Sleep deprivation is a wonderful thing. As is listening to music, especially messed up old vinyl. Put the two together at three in the morning and you get some interesting thoughts about writing.

I love the aesthetics of old vinyl, or at least have a romanticised fondness for it, even though I went digital and all of my music currently resides in iTunes. Vinyl sounds great, even when it’s scratched — so long as you can get it to play.

Figure out how to play scratched vinyl, and not only will your ears love you, but you have a useful working metaphor for how to find your own groove when writing.

There are three things you need to keep in mind when trying to get your own thoughts to play — the needle, the groove, and the click.

Needle

Scratched vinyl records will still play if you apply enough pressure to the needle. You just need to hold enough weight on the arm attached to the needle to stop it from skipping. One trick is to place heavy coins on the arm to weigh it down.

Now, you’ve probably already figured out that the arm is your writing arm, and the needle is your pen. As you struggle to put pen to paper, your ideas skit about all over the place like scratched vinyl. You need to apply pressure to hold it in place.

There are many obvious ways to do this. One would be to literally hold your pen to the page and refuse to let it skip about. Write a sentence. Hold your pen down, don’t lift it from the page until you know what to write. When you have the next sentence in your mind, write it down. If at any point your thoughts skip about, hold the pen down at the point before where you last broke off. Play it again. Try to move past the scratch without skipping.

Groove

When you’re writing well, your needle will settle into the groove of the thought track you’re trying to play. You’ve scratched back and forth over the vinyl of your ideas, thoughts, and memories, until click you finally found the groove.

In the groove, you can see forwards and backwards the tracks that make up the whole story, but you’re comfortable playing from where you are. You know that you could play this particular piece all the way through.

Writing like this is actually quite pleasant and enjoyable, and probably more addictive than most people would care to admit. Like listening to a great album — each track flows into the next.

Click

When it’s time to flip sides, you hear an unmistakable click. You can start over from scratch, play your record again from the very beginning, switch to something else, or just flip it over and have a listen to what’s on the other side.

I first heard the click at three in the morning. Something in my head just clicked and suddenly I could write — I could play any thought track that I wanted to from beginning to end. I don’t know if it’s the time of night, or my tiredness (though I felt I’d write better if I was fully awake) — but there was an audible click and my thought tracks became as crisp and clear as newly minted vinyl. No scratches.

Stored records
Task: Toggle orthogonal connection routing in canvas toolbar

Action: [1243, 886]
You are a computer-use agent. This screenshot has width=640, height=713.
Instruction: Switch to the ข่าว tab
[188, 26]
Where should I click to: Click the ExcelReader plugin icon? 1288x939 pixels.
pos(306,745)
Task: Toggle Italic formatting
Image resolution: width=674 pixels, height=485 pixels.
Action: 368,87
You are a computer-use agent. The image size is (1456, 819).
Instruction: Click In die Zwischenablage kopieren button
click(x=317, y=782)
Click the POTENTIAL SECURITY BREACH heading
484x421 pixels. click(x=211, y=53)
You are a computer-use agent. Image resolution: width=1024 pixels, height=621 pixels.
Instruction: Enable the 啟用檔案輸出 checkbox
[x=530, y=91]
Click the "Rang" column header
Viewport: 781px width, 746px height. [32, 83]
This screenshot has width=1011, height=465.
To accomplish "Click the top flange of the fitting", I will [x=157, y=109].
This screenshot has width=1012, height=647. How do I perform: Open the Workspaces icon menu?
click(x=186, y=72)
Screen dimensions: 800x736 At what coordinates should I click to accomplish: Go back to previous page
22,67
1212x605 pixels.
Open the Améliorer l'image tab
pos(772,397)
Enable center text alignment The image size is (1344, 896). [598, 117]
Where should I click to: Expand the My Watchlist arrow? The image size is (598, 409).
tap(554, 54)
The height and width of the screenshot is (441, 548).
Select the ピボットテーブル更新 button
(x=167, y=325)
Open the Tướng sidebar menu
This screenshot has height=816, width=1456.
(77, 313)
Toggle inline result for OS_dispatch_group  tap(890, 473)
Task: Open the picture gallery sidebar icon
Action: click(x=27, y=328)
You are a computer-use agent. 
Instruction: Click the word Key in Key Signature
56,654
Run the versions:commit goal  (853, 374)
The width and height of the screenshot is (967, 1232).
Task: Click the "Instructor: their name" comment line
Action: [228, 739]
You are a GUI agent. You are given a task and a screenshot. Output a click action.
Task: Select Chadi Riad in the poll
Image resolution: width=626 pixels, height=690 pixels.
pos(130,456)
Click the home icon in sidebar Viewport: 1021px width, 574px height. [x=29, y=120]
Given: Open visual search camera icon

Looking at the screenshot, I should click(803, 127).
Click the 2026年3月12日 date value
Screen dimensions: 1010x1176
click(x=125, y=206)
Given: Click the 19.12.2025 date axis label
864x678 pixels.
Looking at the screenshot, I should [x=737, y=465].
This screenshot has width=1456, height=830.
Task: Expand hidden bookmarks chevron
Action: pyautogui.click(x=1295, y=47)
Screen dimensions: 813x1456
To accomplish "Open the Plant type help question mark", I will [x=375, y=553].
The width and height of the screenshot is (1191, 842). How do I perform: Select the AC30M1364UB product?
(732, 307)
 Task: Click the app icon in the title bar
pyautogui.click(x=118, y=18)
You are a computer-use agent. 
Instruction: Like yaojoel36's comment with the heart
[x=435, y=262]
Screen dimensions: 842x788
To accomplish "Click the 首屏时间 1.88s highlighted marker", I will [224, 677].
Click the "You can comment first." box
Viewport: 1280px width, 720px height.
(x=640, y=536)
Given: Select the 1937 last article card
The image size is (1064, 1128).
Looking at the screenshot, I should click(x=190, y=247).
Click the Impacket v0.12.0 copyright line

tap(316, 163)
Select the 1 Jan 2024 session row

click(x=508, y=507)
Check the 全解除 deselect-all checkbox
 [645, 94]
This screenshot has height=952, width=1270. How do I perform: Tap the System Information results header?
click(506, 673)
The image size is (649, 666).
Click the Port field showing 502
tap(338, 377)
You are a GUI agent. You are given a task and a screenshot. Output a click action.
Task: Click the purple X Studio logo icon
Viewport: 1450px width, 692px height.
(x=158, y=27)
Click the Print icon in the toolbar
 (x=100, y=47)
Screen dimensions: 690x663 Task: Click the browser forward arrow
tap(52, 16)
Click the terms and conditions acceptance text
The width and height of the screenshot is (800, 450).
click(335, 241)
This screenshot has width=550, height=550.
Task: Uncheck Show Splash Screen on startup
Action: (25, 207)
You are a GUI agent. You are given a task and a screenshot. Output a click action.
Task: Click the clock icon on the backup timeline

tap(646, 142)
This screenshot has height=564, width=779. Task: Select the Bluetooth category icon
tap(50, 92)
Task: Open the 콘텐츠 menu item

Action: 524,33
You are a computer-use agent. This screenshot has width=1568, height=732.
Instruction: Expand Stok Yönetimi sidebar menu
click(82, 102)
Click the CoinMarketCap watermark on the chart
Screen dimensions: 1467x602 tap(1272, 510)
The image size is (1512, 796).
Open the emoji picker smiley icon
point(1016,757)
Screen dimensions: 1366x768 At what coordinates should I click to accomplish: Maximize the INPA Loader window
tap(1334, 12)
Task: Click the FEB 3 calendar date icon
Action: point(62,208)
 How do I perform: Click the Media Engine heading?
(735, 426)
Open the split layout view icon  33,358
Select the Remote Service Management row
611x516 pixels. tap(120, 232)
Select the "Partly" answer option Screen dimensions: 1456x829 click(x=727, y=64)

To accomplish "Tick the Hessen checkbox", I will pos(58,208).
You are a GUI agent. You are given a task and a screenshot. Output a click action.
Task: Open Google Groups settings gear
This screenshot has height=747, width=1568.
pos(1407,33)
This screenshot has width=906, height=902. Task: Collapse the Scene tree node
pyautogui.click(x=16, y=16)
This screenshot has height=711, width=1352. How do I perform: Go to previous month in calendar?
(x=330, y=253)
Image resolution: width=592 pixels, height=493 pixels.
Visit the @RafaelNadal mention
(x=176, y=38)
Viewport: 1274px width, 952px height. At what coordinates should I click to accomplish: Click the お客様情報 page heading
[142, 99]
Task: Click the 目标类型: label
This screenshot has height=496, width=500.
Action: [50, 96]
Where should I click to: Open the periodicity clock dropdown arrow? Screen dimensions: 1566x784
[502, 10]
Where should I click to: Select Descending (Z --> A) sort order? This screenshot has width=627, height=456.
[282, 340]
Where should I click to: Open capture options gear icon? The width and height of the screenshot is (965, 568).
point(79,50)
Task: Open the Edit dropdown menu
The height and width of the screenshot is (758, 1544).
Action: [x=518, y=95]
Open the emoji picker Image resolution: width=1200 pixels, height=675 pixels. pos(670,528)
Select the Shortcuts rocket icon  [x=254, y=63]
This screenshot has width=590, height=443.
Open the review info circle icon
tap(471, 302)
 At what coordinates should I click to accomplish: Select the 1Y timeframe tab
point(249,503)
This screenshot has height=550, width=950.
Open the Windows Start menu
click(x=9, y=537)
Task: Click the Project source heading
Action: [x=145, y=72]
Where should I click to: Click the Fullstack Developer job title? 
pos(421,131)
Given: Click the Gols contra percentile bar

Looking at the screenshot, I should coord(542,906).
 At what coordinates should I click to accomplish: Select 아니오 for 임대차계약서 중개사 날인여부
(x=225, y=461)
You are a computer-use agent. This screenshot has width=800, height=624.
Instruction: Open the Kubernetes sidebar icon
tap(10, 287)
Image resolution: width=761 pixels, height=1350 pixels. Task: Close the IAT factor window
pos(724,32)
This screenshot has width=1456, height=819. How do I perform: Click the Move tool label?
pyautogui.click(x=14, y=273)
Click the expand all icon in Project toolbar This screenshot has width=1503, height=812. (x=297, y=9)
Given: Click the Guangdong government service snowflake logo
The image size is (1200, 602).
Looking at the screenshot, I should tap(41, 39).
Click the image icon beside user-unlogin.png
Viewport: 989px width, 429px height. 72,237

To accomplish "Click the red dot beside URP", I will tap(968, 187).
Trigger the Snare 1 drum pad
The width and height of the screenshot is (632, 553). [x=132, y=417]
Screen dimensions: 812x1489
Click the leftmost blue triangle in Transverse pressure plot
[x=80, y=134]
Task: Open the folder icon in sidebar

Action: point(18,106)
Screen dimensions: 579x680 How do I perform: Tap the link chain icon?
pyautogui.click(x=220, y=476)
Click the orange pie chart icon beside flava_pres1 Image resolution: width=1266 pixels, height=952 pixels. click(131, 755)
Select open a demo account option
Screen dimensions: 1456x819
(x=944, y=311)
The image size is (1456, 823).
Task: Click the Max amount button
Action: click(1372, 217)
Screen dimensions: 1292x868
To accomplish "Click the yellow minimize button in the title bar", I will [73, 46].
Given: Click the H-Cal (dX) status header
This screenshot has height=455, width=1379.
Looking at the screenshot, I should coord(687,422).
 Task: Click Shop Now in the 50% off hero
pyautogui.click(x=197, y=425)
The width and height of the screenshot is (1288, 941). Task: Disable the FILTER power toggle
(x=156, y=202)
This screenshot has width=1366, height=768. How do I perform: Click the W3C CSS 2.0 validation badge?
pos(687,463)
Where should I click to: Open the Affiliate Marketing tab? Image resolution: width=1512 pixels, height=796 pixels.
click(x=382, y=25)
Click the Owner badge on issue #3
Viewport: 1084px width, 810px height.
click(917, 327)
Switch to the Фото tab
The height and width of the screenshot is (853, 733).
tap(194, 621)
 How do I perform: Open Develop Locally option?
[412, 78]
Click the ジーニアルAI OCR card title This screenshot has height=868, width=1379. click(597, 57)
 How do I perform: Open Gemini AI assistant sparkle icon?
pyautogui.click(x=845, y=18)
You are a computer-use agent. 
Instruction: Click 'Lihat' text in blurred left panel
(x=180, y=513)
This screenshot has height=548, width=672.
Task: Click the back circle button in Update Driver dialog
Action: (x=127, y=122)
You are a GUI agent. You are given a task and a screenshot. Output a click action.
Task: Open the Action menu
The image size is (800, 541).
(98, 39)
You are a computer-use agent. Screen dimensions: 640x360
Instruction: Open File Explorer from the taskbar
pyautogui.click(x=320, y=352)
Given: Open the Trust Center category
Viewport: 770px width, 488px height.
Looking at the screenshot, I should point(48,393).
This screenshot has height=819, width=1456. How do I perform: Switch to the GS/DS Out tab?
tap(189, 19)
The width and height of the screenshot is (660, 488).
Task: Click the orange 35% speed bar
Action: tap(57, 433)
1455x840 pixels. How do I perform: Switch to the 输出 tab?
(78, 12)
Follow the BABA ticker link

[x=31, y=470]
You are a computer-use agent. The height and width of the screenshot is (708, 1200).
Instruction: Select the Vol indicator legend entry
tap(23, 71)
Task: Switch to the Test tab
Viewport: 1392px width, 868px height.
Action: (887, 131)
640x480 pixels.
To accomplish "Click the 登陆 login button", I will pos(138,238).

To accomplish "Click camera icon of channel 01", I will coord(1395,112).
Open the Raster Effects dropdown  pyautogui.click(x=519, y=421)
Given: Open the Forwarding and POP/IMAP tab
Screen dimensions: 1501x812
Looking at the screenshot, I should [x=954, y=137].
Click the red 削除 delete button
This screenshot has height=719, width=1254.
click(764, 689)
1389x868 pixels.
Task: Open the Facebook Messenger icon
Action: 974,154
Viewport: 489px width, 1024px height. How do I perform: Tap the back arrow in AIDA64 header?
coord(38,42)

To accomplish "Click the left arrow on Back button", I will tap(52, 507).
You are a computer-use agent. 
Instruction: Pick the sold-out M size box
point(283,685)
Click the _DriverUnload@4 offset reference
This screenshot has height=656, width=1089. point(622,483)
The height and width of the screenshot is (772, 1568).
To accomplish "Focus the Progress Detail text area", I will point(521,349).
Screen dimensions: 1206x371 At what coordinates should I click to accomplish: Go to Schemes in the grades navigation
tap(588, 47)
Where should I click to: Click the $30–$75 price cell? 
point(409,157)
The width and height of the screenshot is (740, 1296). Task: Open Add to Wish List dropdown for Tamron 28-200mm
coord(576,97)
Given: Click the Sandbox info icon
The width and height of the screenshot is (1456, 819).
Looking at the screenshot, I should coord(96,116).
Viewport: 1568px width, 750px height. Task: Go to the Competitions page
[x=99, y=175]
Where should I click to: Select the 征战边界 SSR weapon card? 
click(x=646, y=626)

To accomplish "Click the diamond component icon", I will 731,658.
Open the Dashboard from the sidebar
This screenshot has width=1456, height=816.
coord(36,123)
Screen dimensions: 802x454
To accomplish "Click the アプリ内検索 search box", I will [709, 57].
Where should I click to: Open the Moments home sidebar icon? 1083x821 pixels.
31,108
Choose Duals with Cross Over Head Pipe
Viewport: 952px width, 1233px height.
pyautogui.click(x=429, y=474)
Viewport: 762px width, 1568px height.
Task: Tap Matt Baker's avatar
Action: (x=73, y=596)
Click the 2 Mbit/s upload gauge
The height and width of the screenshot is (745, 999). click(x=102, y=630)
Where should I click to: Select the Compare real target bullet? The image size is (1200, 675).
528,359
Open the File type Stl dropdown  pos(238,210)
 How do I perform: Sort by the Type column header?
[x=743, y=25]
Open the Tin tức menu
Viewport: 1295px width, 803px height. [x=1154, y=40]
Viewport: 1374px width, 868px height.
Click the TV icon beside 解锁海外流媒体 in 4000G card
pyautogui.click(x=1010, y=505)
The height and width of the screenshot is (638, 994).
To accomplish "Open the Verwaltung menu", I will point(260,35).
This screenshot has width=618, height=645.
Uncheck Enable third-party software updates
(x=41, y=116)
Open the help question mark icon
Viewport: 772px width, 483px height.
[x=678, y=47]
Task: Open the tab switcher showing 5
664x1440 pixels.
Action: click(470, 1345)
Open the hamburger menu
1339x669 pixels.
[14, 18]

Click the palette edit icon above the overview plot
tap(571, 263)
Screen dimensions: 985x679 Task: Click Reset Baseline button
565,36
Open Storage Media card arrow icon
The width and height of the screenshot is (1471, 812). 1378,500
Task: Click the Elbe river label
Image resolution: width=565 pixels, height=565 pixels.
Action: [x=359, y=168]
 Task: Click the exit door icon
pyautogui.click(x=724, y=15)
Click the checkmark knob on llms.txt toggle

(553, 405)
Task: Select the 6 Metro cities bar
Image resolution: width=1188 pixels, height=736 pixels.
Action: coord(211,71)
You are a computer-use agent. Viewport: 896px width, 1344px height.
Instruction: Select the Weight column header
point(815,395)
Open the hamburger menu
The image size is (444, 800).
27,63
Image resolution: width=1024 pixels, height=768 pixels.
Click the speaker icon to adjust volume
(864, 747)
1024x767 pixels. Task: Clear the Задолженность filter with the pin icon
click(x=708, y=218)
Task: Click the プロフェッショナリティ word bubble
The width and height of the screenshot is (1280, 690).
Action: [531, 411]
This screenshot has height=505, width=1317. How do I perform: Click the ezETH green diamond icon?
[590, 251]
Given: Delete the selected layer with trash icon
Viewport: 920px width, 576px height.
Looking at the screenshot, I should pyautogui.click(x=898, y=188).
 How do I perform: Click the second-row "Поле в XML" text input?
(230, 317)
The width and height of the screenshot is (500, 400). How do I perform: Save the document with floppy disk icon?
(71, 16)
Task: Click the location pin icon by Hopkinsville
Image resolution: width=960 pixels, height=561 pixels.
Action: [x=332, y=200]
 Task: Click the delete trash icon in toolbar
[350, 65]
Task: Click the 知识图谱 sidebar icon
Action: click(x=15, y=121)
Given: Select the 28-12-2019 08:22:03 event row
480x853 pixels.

● **Given request A**
In the essay about scratched vinyl and writing, what trick does it suggest for weighing down the arm of the record player?
● **Given request B**
Carry the essay about scratched vinyl and writing forward from the point where it stops.

● **Task output A**
Place heavy coins on the arm.

● **Task output B**
Hi-Fidelity

After the click, I could hear the words of stories jabbering away but it no longer hurt — like the relief you get when you make your ears pop to clear the pressure in your head. It felt perfectly natural — like writing should always sound like that. And just as with pristine but well played vinyl being played on a decent system, you could hear the difference.

I was quite surprised by the discovery, and I didn’t know what to do with it when it happened. But it was loud and clear that the stories were all there to be played, including one in particular I was working on at the time. It all clicked into place and became significant and believable and I could hear it. It also felt like a sudden ability to express what is there, clearly, without any scratches or skittering about. Everything I wrote was significant, but I also had a greater ability to discriminate and a clearer sense of what I was writing.

Deepening the Groove

The more you play vinyl all the way through, the better it sounds. Regular use deepens the groove. So long as you don’t cover it in prints, use it as a frisbee or a chew toy for the dog.

Sleep deprivation aside, I wished that I could write like that all the time, with access to that state at least as a place to begin. You could write a novel like that — or at least tell yourself that you could at three in the morning.

I didn’t know how to duplicate the experience and was worried that when I went to sleep I’d wake up again with scratched thoughts and find myself unable to play them.

So, how do you get your own writing to click? Maybe it’s something you have to get up at a certain time for, or just something that you do every day. But I suspect that it’s a state that given enough practice, you can learn to bring on at any time of the day. For me, music will always sound best at three in the morning.

Needle, Groove, Click.

James Garside is an independent journalist, author, and travel writer. Join Chapter 23 for the inside track on all their creative projects and insights about life, work, and travel.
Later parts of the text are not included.